Your instructions: Repeat exactly the lines below that lie between the line with "[twitter] (94, 2553)" and the line with "[Central Telephone] (95, 20)", counting both of those lines as part of the answer.

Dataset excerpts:
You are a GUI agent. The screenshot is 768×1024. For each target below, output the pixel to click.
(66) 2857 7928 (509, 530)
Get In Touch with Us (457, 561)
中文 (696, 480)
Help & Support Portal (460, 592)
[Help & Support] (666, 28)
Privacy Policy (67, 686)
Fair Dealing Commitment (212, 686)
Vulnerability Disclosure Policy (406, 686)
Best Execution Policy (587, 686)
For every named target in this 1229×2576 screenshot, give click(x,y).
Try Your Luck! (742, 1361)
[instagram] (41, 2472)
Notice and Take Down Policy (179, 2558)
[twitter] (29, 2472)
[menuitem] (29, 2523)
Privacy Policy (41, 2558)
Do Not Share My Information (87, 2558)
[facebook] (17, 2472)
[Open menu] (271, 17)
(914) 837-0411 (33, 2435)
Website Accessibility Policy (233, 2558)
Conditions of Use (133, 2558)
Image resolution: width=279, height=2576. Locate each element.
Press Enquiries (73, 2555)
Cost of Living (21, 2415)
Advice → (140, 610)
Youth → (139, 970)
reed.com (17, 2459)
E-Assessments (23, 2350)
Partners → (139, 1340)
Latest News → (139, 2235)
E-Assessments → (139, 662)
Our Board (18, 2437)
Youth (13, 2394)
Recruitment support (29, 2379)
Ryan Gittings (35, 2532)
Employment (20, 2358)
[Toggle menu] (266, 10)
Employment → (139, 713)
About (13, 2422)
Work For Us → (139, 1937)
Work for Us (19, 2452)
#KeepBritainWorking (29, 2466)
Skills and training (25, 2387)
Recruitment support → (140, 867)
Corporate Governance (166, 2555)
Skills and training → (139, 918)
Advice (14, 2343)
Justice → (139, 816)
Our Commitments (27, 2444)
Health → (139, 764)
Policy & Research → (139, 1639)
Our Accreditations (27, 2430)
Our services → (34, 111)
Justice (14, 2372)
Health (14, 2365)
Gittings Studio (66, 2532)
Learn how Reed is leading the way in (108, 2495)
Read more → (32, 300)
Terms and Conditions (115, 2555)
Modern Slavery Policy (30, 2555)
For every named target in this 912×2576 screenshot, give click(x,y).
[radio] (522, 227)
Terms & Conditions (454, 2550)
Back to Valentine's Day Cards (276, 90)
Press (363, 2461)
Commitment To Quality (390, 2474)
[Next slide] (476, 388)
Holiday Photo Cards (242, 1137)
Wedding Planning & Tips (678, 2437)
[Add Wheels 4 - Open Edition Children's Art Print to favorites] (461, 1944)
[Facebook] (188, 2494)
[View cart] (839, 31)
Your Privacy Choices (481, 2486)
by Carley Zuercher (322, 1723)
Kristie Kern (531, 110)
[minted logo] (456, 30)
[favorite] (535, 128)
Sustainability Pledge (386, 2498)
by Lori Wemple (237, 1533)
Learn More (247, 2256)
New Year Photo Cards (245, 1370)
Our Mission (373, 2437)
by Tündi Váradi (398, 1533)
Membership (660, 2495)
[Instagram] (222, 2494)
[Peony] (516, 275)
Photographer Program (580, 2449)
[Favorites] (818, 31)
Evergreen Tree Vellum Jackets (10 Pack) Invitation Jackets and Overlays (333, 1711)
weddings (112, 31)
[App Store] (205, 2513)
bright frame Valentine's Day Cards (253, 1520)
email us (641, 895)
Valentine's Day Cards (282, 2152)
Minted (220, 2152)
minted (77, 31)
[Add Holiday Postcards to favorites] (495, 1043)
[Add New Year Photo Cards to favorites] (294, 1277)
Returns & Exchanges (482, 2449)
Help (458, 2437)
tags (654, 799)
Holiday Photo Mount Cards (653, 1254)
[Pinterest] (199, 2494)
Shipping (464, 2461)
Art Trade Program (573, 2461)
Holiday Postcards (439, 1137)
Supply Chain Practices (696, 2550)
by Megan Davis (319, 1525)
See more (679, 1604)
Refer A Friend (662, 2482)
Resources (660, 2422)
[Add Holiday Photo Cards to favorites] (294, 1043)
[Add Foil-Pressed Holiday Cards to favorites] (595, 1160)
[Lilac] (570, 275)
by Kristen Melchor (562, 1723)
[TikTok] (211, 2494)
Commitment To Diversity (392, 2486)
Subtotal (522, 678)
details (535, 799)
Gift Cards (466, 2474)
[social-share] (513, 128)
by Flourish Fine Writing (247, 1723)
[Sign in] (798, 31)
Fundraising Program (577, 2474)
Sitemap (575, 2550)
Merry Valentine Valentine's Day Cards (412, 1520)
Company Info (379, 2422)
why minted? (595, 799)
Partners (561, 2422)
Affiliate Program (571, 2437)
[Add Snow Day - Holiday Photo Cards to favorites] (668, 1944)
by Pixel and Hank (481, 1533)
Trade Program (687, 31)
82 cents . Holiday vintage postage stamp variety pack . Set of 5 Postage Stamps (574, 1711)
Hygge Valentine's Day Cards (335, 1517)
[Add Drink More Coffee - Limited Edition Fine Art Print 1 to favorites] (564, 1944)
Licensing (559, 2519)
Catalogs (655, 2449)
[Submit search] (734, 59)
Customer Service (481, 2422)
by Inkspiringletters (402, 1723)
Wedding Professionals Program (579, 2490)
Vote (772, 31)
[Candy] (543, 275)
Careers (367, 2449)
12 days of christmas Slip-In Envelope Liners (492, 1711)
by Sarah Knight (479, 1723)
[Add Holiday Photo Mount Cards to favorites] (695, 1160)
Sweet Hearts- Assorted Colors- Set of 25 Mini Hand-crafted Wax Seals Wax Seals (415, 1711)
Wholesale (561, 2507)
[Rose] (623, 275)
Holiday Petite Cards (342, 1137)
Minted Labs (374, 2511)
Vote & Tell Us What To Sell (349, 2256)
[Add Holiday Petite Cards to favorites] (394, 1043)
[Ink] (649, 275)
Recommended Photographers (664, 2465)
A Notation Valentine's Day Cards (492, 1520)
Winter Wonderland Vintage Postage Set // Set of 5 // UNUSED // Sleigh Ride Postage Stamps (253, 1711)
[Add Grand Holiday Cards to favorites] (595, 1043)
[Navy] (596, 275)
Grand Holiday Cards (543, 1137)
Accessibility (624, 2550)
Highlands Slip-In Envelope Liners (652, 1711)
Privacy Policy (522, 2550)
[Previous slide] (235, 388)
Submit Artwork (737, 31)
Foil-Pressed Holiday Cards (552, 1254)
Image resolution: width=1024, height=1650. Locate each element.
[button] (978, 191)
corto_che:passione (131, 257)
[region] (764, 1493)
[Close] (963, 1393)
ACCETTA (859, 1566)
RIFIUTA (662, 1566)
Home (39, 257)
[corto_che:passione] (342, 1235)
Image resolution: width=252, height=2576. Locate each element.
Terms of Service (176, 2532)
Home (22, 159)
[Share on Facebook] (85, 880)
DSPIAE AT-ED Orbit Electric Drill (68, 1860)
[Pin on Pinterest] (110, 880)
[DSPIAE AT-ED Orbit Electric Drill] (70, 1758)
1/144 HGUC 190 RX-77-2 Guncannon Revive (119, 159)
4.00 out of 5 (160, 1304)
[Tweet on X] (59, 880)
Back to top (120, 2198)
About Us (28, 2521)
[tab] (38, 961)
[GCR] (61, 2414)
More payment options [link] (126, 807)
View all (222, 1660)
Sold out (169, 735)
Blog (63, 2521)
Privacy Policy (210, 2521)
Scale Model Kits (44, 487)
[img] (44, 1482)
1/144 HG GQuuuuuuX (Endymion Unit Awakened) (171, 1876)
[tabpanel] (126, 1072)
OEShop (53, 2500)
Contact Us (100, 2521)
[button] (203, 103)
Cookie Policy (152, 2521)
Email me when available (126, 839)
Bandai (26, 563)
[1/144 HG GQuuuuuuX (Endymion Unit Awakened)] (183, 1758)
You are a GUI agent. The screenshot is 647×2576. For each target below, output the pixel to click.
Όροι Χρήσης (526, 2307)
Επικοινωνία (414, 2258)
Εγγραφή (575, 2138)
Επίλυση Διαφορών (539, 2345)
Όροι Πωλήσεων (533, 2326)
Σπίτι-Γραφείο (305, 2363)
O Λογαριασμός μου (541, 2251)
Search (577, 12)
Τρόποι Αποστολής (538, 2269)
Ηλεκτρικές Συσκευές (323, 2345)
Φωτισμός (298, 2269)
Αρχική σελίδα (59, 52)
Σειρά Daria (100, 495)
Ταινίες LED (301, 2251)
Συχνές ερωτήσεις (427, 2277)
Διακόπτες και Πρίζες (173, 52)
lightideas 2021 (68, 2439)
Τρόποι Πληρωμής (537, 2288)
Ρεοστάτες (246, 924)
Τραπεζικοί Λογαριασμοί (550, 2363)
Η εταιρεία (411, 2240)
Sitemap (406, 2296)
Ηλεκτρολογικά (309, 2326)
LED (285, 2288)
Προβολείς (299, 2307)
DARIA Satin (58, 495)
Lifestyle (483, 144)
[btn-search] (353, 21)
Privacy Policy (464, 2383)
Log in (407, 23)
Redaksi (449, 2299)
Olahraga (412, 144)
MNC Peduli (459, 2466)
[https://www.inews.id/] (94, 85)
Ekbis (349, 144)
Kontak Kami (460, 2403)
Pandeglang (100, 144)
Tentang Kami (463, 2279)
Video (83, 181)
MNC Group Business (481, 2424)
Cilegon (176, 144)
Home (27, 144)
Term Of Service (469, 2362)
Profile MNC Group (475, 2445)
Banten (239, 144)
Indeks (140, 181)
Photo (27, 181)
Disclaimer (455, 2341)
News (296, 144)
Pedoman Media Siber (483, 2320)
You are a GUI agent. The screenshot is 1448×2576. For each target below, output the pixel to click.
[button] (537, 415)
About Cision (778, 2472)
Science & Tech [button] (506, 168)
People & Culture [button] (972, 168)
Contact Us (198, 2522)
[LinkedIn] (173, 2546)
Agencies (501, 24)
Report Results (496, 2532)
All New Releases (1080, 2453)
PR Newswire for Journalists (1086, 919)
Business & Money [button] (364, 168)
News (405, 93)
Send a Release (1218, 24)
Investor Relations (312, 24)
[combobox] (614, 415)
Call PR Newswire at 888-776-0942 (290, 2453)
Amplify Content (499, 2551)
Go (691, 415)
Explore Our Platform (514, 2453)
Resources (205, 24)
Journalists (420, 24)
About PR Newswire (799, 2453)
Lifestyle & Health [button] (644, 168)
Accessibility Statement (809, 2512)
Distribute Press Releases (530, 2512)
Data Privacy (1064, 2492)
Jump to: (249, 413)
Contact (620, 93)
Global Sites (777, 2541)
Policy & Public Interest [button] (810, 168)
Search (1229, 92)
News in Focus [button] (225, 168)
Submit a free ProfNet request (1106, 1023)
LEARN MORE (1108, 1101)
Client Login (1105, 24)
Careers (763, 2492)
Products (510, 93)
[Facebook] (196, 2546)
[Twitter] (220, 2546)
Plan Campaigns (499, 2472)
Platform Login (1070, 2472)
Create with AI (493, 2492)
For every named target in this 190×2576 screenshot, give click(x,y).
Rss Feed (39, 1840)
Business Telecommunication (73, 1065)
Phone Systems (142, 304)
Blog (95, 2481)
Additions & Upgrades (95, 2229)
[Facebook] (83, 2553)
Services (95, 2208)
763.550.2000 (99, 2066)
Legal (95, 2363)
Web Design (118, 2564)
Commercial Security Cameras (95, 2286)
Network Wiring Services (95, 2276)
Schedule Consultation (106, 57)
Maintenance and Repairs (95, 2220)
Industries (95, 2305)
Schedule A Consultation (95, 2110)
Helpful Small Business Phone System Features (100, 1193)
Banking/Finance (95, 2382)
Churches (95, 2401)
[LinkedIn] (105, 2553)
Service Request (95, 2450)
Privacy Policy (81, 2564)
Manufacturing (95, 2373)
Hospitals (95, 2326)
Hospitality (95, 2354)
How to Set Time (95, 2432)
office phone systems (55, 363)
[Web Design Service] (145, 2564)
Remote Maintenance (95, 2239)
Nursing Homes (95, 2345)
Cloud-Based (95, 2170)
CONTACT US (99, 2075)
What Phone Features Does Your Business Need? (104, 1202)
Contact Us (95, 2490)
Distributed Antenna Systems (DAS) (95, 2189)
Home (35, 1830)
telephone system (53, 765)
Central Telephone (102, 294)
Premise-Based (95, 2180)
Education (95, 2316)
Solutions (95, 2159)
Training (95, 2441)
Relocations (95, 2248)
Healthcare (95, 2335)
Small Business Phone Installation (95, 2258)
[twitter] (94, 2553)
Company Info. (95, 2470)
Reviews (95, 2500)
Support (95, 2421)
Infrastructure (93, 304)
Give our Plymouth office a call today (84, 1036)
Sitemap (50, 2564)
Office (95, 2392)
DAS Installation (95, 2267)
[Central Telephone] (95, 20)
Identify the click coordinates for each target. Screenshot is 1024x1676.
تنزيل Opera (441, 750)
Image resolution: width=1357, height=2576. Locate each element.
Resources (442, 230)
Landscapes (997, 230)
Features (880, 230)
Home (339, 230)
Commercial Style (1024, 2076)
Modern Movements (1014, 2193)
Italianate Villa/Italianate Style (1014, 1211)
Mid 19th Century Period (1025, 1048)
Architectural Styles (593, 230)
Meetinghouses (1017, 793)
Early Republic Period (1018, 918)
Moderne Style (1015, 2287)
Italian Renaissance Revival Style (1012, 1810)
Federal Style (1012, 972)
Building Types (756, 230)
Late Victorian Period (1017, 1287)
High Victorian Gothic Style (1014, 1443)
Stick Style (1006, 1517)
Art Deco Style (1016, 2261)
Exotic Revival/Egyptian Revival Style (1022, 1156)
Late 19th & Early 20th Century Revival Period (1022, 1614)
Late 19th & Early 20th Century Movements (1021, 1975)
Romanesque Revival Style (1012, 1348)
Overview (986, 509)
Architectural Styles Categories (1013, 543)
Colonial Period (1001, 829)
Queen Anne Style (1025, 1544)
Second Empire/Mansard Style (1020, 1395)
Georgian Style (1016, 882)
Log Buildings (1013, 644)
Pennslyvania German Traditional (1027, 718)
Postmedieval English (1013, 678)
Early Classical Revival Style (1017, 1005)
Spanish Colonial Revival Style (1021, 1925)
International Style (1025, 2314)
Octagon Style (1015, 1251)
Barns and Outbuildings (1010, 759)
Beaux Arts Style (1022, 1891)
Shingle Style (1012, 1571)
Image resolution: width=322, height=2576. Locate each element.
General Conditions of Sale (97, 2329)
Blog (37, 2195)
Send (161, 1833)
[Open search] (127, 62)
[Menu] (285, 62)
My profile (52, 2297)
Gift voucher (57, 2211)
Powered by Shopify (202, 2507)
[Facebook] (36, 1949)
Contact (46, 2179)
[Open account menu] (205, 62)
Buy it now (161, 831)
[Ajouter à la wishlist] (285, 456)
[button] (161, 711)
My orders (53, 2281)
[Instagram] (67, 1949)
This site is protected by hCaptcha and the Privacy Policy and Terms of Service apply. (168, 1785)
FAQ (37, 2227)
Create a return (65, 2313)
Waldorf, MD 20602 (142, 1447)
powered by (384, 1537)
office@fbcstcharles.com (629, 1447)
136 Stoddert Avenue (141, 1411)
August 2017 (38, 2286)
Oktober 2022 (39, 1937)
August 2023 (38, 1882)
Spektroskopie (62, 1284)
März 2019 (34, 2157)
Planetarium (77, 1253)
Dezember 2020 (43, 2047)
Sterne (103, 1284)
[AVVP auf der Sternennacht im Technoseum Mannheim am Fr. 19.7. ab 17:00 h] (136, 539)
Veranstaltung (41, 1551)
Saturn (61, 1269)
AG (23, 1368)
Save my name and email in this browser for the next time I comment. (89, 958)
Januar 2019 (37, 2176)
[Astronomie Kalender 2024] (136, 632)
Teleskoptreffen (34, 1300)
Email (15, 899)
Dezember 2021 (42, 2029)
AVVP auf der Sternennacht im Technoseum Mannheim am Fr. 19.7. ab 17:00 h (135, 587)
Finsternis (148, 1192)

Result:
[twitter] (94, 2553)
Company Info. (95, 2470)
Reviews (95, 2500)
Support (95, 2421)
Infrastructure (93, 304)
Give our Plymouth office a call today (84, 1036)
Sitemap (50, 2564)
Office (95, 2392)
DAS Installation (95, 2267)
[Central Telephone] (95, 20)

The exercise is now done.